▸ **DOCUMENTTEKST**
ECLI:NL:RBDHA:2024:21691

Rechtbank Den Haag

Datum uitspraak
3 december 2024
Publicatiedatum
20 december 2024
Zaaknummer
23/8409
Instantie
Rechtbank Den Haag
Type
Uitspraak
Rechtsgebied
Bestuursrecht; Socialezekerheidsrecht
Procedures
  • Eerste aanleg - enkelvoudig
Rechters
Vindplaatsen
  • Rechtspraak.nl
AI samenvatting door LexboostAutomatisch gegenereerd

Herziening en terugvordering van bijstandsuitkering op grond van de Participatiewet na overschrijding van verblijf in het buitenland en wijziging naar kostendelersnorm

In deze uitspraak beoordeelt de rechtbank het beroep van eiseres tegen de herziening en terugvordering van haar bijstandsuitkering op grond van de Participatiewet (Pw). Het college van burgemeester en wethouders van Leidschendam-Voorburg heeft bij besluit van 30 mei 2023 de bijstandsuitkering van eiseres met ingang van 14 september 2022 gewijzigd naar een uitkering naar de kostendelersnorm voor een alleenstaande. Tevens heeft het college de bijstandsuitkering van eiseres over verschillende periodes herzien vanwege overschrijding van de toegestane periode van verblijf in het buitenland. Eiseres heeft bezwaar gemaakt tegen deze besluiten, maar het college heeft deze ongegrond verklaard.

De rechtbank heeft het beroep op 22 oktober 2024 behandeld. Eiseres ontving sinds 10 augustus 2004 een bijstandsuitkering. Het college startte een onderzoek omdat eiseres niet op afspraken bij de werkconsulent verscheen. Uit het onderzoek bleek dat de zoon van eiseres bij haar op het uitkeringsadres woont en dat zij zonder melding in het buitenland verbleef. De rechtbank oordeelt dat het college voldoende aannemelijk heeft gemaakt dat eiseres langer dan de toegestane periode in het buitenland verbleef, en dat de wijziging naar de kostendelersnorm terecht was. Eiseres heeft niet voldoende bewijs geleverd om haar standpunt te onderbouwen.

▸ **GEGEVENSFRAGMENTEN**
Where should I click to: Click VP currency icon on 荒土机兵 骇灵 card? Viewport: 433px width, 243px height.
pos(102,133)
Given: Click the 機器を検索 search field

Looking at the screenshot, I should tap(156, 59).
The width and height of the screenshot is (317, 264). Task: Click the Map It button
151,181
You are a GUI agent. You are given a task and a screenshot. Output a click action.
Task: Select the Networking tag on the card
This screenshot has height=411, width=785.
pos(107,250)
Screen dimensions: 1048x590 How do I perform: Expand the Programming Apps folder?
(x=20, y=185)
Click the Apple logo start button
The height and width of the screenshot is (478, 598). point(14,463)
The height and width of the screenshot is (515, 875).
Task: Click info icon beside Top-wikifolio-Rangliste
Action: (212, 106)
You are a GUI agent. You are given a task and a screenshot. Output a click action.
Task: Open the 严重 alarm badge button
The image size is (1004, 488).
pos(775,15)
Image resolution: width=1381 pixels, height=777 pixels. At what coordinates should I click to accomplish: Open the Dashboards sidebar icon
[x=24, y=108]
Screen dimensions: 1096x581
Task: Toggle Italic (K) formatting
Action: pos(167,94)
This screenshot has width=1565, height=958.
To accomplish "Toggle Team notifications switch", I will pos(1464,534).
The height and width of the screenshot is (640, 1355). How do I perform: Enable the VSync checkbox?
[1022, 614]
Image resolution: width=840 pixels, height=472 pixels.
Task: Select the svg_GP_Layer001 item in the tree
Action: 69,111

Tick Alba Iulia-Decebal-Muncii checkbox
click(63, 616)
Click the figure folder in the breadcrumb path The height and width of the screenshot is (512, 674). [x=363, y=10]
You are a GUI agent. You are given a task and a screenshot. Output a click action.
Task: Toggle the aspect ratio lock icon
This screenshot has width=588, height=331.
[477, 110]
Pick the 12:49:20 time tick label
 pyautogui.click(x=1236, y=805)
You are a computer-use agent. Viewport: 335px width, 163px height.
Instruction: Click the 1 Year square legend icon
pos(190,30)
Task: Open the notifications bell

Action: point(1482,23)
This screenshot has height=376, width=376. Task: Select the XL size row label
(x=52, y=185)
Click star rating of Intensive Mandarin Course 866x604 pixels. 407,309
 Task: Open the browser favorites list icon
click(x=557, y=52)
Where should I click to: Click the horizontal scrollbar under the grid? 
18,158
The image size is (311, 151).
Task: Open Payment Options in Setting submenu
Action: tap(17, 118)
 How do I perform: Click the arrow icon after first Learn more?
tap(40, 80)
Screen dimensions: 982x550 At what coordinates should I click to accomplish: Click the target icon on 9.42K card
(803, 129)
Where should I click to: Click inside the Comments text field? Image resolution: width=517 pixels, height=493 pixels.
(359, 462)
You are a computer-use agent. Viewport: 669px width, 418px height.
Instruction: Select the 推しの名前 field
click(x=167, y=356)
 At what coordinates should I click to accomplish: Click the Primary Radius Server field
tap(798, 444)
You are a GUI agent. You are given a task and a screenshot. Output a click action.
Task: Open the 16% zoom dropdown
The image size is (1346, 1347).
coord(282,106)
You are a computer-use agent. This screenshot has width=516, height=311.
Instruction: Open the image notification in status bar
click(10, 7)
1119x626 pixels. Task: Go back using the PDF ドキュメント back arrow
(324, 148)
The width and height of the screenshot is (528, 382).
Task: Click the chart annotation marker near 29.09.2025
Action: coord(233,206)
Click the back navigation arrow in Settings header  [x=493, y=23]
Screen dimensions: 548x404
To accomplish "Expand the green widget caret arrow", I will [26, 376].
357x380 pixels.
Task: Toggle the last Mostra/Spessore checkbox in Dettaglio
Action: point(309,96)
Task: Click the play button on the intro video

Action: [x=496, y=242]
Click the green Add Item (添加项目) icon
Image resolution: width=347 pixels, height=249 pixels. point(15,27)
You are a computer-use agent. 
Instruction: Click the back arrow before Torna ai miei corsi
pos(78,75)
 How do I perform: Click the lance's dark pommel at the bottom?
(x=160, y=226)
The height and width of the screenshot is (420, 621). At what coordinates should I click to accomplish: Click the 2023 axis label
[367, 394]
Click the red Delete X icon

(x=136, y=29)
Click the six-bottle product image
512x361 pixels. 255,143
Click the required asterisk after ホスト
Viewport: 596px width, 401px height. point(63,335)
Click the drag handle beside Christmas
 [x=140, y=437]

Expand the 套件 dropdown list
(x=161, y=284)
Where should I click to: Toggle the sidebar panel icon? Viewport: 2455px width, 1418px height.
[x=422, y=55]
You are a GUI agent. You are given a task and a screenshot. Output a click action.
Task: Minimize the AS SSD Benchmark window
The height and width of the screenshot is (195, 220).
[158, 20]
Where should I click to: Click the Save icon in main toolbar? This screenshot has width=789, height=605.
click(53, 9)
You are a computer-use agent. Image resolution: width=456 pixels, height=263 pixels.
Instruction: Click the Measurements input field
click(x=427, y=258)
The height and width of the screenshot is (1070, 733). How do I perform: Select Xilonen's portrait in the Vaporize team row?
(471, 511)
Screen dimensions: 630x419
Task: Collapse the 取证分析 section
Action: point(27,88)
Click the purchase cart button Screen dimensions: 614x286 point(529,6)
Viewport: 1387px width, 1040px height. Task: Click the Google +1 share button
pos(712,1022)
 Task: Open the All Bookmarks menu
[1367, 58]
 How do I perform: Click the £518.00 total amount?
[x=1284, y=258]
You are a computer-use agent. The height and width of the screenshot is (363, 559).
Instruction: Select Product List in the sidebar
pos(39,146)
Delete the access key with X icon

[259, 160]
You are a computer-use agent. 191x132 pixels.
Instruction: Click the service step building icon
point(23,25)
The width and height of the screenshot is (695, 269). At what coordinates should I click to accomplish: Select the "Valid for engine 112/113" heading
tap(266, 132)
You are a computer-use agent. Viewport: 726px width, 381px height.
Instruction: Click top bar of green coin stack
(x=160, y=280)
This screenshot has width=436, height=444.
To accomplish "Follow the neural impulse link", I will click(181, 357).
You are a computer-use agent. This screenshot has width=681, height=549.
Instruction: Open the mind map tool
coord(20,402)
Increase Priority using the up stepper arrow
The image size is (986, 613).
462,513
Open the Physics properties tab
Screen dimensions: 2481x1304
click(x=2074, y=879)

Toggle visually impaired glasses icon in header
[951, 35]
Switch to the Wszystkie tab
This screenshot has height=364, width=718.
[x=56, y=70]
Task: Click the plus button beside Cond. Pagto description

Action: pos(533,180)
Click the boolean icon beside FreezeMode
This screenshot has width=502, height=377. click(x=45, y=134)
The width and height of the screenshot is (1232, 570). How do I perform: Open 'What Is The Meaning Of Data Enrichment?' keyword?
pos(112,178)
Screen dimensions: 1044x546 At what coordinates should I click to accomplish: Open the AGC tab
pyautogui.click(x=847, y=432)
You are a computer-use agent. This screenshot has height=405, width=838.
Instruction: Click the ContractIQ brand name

▸ **JOUW OPDRACHTEN**
[a] Neem uit de vermeldingen letterlijk de regels over vanaf de regel met "Click star rating" tot en met de regel met "tap(798, 444)".
[b] Pak de tekst over de herziening van de bijstandsuitkering op na de laatste zin en schrijf hem verder.

▸ **ANTWOORDEN PER OPDRACHT**
[a]
Click star rating of Intensive Mandarin Course 866x604 pixels. 407,309
 Task: Open the browser favorites list icon
click(x=557, y=52)
Where should I click to: Click the horizontal scrollbar under the grid? 
18,158
The image size is (311, 151).
Task: Open Payment Options in Setting submenu
Action: tap(17, 118)
 How do I perform: Click the arrow icon after first Learn more?
tap(40, 80)
Screen dimensions: 982x550 At what coordinates should I click to accomplish: Click the target icon on 9.42K card
(803, 129)
Where should I click to: Click inside the Comments text field? Image resolution: width=517 pixels, height=493 pixels.
(359, 462)
You are a computer-use agent. Viewport: 669px width, 418px height.
Instruction: Select the 推しの名前 field
click(x=167, y=356)
 At what coordinates should I click to accomplish: Click the Primary Radius Server field
tap(798, 444)

[b]
De rechtbank verklaart het beroep ongegrond, wat betekent dat eiseres geen gelijk krijgt en geen vergoeding van griffierecht of proceskosten ontvangt. De uitspraak is gedaan door mr. L.C. Bannink, rechter, en is openbaar uitgesproken op 3 december 2024.

Uitspraak

RECHTBANK DEN HAAG
Bestuursrecht
zaaknummer: SGR 23/8409

uitspraak van de enkelvoudige kamer van 3 december 2024 in de zaak tussen

[eiseres] , uit [woonplaats] , eiseres

(gemachtigde: mr. B.F. van Es),
en
het college van burgemeester en wethouders van Leidschendam-Voorburg,het college
(gemachtigde: mr. N. Mustafic).

Inleiding

1. In deze uitspraak beoordeelt de rechtbank het beroep van eiseres tegen de herziening en terugvordering van haar bijstandsuitkering op grond van de Participatiewet (Pw). Het college heeft bij besluit van 30 mei 2023 (primair besluit 1) de bijstandsuitkering van eiseres met ingang van 14 september 2022 gewijzigd naar een uitkering naar de kostendelersnorm voor een alleenstaande. Daarnaast heeft verweerder de bijstandsuitkering van eiseres over de periode van 7 augustus 2022 tot en met 13 augustus 2022, van 15 augustus 2022 tot en met 18 augustus 2022 en op 7 september 2022 herzien, vanwege de overschrijding van de toegestane periode van verblijf in het buitenland. Met het besluit van 8 juni 2023 (primair besluit 2) heeft het college het te veel aan bijstand uitbetaalde bedrag over de hiervoor genoemde periodes en over de periode van 14 september 2022 tot en met 31 mei 2022, teruggevorderd tot een bedrag van € 3.624,95.
1.1.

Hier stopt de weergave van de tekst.